With the pictures left out, retype exactly the lines below starting at the line that contains "The height and width of the screenshot is (522, 812)." and ending at the line that contains "Task: Click the cube".

Start of Block

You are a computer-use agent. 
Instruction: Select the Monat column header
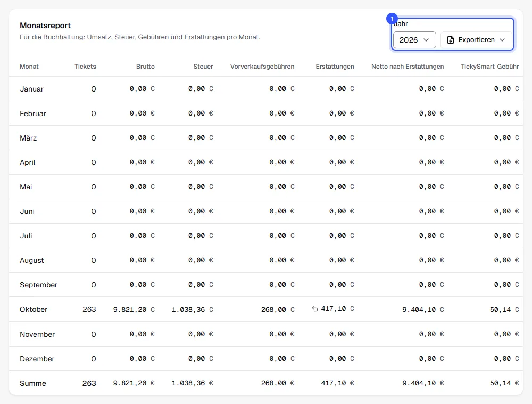pos(29,67)
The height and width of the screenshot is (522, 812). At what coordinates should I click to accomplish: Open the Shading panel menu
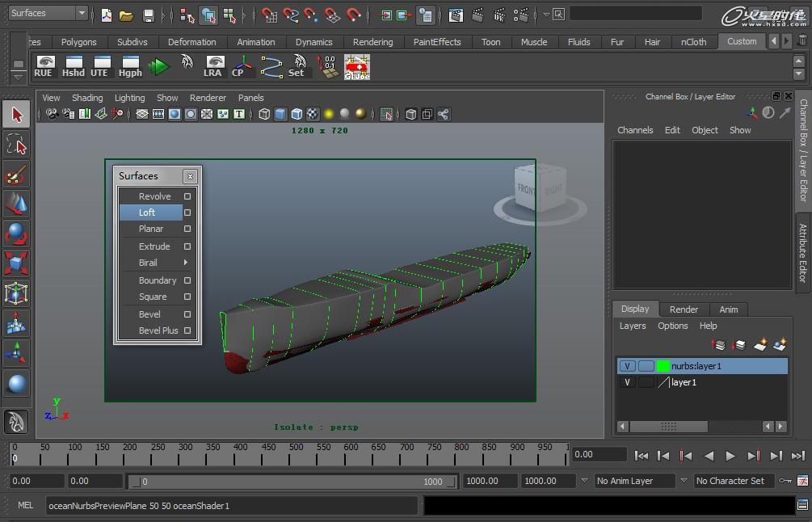click(87, 98)
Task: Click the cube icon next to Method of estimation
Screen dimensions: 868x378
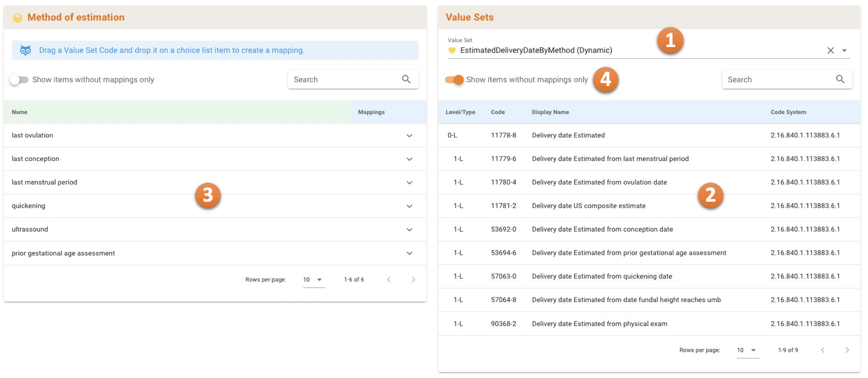Action: pyautogui.click(x=18, y=18)
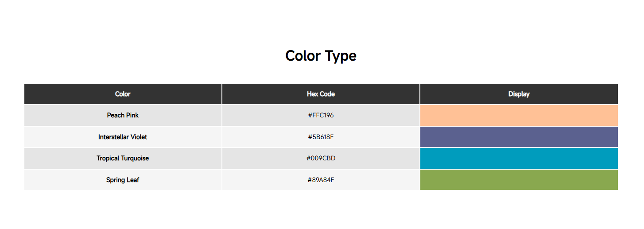Click the Display column header
The image size is (644, 229).
(519, 94)
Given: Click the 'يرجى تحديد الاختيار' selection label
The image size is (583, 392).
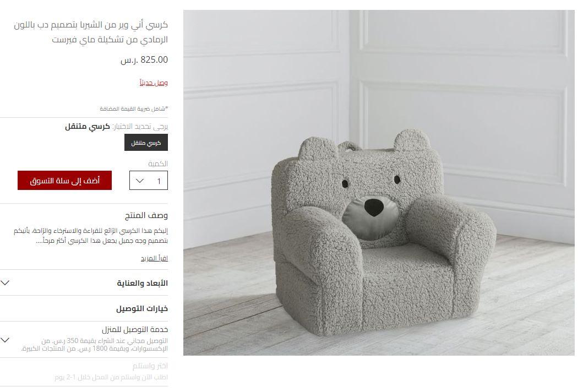Looking at the screenshot, I should [140, 127].
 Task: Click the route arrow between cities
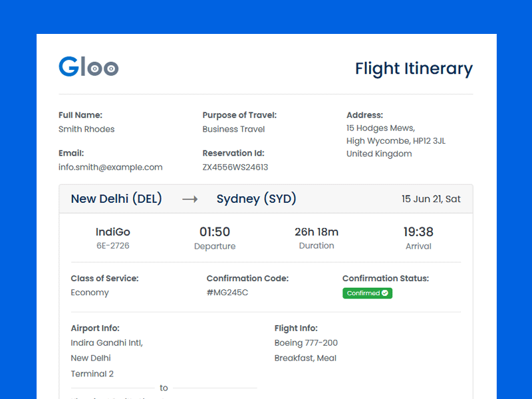[190, 199]
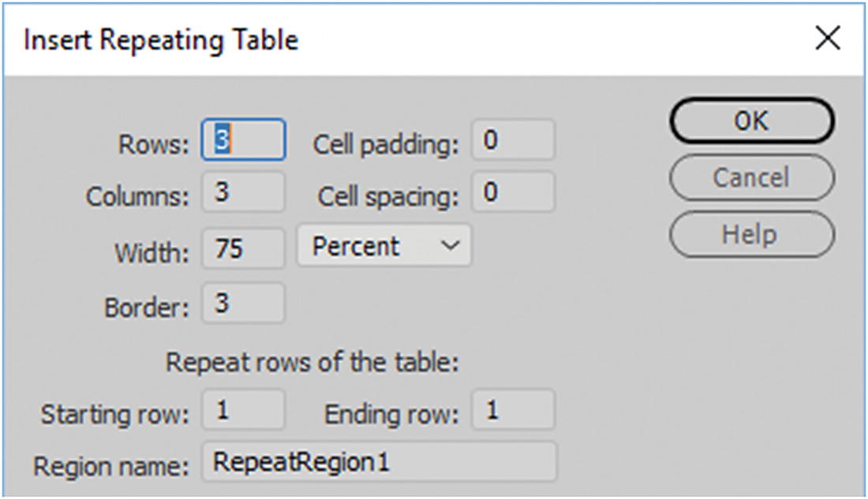Select the Ending row field
868x499 pixels.
(x=513, y=411)
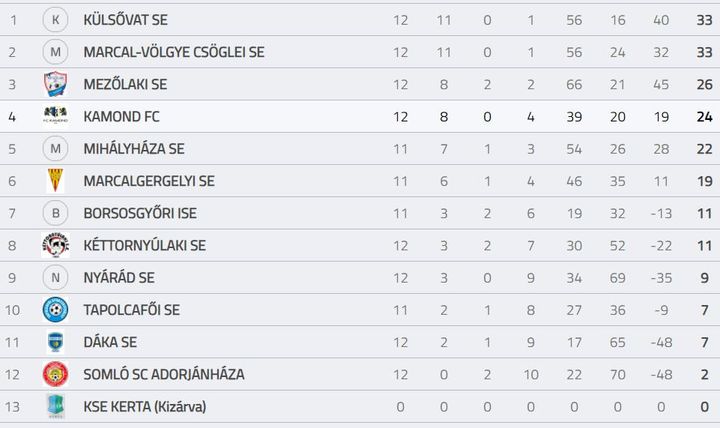This screenshot has height=428, width=720.
Task: Click the Somló SC Adorjánháza red crest
Action: coord(55,374)
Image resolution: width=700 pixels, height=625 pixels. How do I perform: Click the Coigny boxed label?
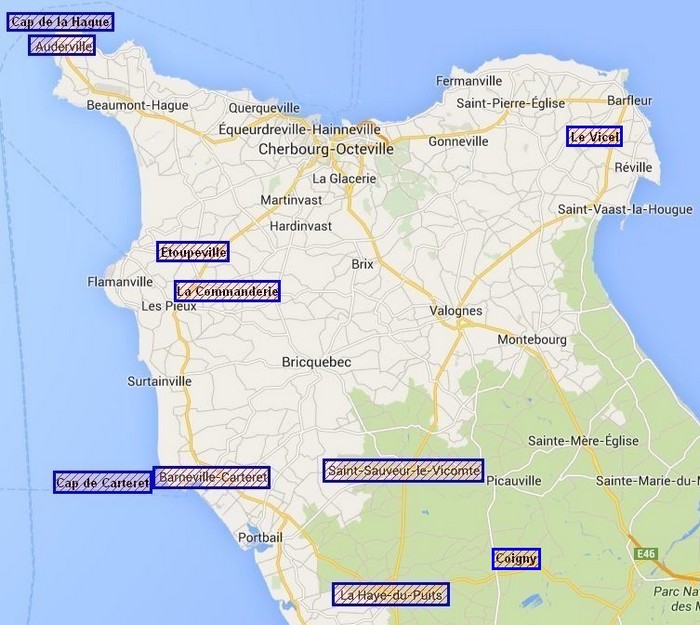click(x=516, y=558)
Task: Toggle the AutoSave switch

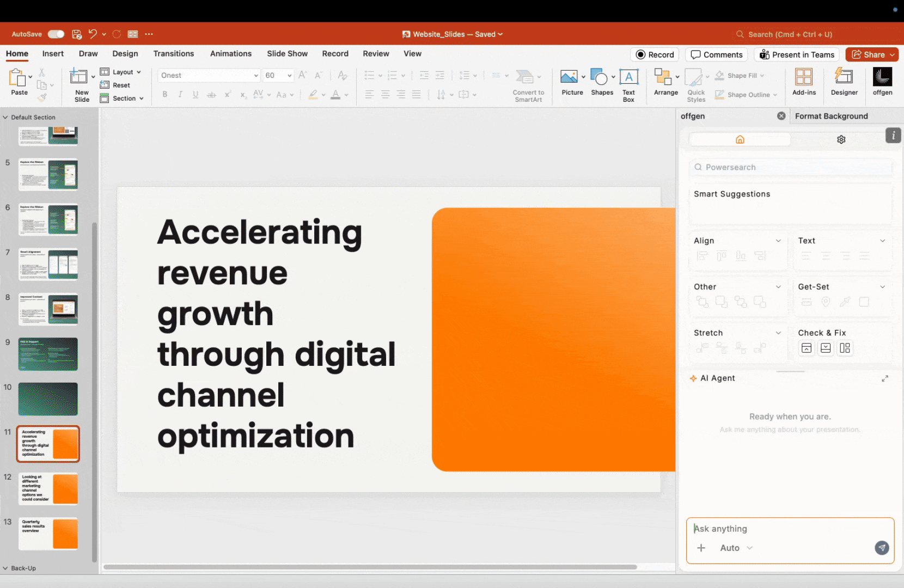Action: coord(56,34)
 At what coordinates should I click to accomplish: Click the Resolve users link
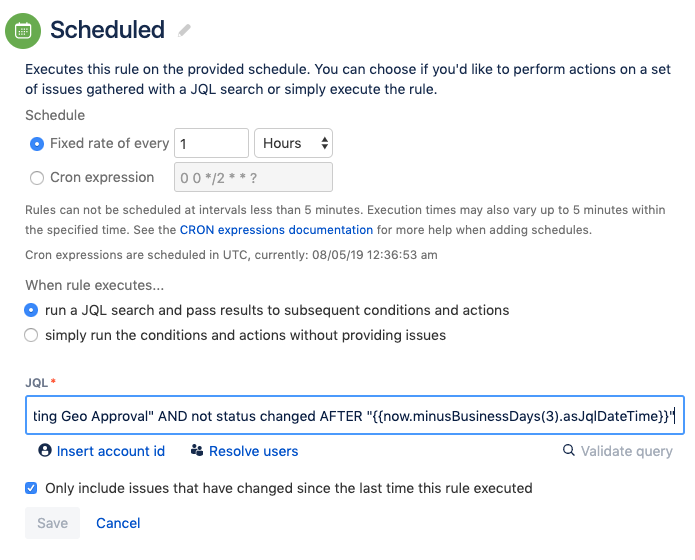(253, 451)
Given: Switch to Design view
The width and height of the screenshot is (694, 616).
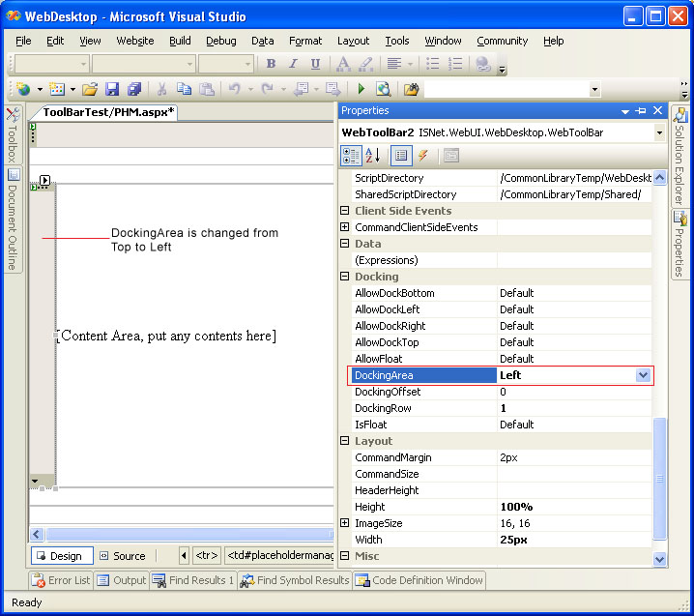Looking at the screenshot, I should (x=63, y=556).
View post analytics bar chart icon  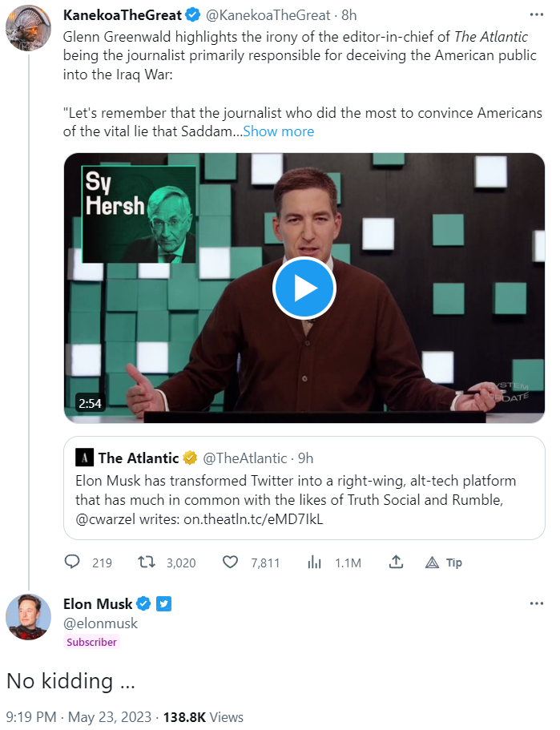click(x=314, y=563)
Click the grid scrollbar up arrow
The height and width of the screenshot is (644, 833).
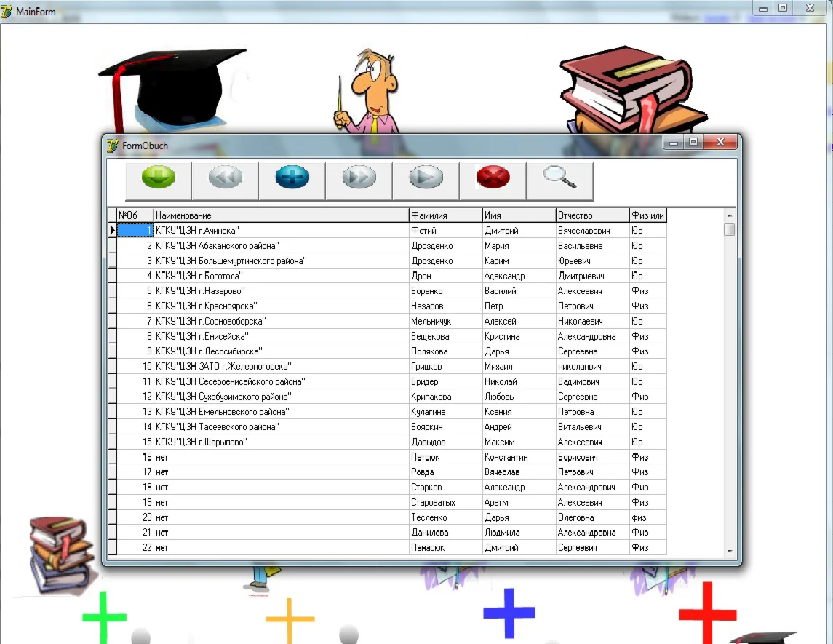coord(730,215)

End of Block

▶ **Expected answer**
The height and width of the screenshot is (522, 812). At what coordinates should I click to accomplish: Open the Shading panel menu
click(87, 98)
Task: Click the cube icon next to Method of estimation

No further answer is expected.